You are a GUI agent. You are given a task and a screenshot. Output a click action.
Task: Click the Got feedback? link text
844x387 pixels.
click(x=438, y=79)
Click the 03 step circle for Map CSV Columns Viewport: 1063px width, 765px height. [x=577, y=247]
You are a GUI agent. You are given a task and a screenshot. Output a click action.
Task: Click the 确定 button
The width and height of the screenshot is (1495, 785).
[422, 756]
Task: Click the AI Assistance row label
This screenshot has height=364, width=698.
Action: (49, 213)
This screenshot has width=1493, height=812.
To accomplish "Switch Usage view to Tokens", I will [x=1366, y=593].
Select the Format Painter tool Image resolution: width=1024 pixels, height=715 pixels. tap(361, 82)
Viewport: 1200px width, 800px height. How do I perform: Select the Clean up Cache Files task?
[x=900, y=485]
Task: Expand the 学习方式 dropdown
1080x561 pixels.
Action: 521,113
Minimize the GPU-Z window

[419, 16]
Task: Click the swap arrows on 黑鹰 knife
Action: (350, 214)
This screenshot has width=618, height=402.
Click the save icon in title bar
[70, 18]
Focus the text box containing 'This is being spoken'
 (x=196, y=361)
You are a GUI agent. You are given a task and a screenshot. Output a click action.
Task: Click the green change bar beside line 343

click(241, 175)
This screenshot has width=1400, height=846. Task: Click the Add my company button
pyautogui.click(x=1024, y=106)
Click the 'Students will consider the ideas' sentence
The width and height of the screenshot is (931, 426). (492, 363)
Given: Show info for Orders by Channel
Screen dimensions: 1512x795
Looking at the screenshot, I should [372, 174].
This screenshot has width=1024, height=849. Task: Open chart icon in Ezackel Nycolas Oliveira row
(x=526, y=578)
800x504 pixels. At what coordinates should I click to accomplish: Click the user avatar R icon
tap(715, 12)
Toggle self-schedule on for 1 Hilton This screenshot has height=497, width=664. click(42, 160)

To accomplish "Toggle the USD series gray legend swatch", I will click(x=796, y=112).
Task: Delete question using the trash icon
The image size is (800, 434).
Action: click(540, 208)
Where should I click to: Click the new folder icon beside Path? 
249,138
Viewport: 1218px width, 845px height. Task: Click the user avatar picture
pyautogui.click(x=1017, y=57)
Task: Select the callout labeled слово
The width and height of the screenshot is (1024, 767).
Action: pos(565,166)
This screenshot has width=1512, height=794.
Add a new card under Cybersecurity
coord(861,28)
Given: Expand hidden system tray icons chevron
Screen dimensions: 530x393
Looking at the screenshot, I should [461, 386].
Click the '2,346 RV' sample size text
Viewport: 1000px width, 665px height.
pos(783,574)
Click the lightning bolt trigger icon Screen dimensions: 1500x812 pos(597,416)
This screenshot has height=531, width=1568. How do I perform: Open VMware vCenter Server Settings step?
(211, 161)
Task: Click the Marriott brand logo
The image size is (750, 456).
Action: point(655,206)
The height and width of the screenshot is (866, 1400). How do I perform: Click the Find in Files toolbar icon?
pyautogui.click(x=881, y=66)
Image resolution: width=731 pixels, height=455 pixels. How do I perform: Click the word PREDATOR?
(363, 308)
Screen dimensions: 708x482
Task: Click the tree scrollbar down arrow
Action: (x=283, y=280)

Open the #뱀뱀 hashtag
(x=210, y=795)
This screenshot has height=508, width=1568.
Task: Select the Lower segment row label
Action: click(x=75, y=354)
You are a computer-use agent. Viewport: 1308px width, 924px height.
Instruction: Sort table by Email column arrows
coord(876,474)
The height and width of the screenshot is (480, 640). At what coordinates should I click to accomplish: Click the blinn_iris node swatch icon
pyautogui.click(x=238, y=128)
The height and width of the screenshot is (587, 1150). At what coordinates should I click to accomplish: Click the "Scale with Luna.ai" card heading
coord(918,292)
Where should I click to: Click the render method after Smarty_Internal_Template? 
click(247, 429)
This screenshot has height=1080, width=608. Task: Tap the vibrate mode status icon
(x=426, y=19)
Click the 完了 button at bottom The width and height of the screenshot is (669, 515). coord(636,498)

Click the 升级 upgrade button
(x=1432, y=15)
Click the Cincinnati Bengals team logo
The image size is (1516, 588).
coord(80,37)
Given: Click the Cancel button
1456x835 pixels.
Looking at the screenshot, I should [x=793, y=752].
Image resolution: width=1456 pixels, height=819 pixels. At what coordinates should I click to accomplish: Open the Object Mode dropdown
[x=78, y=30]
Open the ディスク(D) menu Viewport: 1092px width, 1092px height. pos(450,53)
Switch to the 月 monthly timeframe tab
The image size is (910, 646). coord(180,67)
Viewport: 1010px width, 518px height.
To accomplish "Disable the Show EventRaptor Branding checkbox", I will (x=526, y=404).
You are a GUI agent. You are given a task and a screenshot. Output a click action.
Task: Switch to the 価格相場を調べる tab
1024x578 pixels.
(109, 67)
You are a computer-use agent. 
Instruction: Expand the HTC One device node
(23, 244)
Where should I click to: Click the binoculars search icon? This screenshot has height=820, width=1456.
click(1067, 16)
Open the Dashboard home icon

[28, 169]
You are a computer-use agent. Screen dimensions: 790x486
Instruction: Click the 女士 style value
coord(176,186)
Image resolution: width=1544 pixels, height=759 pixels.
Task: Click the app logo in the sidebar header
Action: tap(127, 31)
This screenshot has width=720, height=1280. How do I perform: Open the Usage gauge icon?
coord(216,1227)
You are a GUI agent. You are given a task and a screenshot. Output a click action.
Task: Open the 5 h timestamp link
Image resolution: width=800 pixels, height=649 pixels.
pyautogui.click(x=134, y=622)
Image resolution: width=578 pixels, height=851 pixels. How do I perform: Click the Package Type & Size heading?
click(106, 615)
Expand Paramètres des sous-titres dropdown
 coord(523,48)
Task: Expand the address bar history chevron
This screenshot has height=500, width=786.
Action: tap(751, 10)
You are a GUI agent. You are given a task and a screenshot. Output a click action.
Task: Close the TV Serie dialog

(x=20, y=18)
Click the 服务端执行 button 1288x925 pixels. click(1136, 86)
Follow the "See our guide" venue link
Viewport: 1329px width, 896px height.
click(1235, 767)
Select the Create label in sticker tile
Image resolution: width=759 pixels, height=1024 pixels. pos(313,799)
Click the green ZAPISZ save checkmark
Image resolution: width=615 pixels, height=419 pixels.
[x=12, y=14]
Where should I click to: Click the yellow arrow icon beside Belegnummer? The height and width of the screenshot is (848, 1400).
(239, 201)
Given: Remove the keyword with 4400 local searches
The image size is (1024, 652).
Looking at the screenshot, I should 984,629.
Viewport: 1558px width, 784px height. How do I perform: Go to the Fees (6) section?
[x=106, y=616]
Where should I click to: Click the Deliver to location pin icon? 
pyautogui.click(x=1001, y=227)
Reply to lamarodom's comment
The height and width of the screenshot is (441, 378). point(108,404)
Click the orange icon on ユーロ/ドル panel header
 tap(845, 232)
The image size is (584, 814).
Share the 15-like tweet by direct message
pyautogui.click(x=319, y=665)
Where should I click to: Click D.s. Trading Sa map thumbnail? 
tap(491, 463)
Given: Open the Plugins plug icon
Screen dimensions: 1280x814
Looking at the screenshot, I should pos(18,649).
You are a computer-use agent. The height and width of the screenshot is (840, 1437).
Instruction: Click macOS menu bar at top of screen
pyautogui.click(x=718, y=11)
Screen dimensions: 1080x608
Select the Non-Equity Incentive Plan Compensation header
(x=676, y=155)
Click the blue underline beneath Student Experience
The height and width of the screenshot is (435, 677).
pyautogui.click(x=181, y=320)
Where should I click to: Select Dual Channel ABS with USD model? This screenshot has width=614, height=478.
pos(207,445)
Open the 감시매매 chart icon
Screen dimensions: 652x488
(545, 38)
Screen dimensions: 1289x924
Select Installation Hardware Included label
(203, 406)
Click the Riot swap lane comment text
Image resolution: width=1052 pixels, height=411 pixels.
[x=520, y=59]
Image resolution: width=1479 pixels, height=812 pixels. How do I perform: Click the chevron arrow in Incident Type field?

* **Work to complete**: Nothing from before the line containing "The image size is (584, 814)." should appear; copy that line and each one after it through the last line of the entries, exactly.

* **Answer box**:
The image size is (584, 814).
Share the 15-like tweet by direct message
pyautogui.click(x=319, y=665)
Where should I click to: Click D.s. Trading Sa map thumbnail? 
tap(491, 463)
Given: Open the Plugins plug icon
Screen dimensions: 1280x814
Looking at the screenshot, I should pos(18,649).
You are a computer-use agent. The height and width of the screenshot is (840, 1437).
Instruction: Click macOS menu bar at top of screen
pyautogui.click(x=718, y=11)
Screen dimensions: 1080x608
Select the Non-Equity Incentive Plan Compensation header
(x=676, y=155)
Click the blue underline beneath Student Experience
The height and width of the screenshot is (435, 677).
pyautogui.click(x=181, y=320)
Where should I click to: Select Dual Channel ABS with USD model? This screenshot has width=614, height=478.
pos(207,445)
Open the 감시매매 chart icon
Screen dimensions: 652x488
(545, 38)
Screen dimensions: 1289x924
Select Installation Hardware Included label
(203, 406)
Click the Riot swap lane comment text
Image resolution: width=1052 pixels, height=411 pixels.
[x=520, y=59]
Image resolution: width=1479 pixels, height=812 pixels. How do I perform: Click the chevron arrow in Incident Type field?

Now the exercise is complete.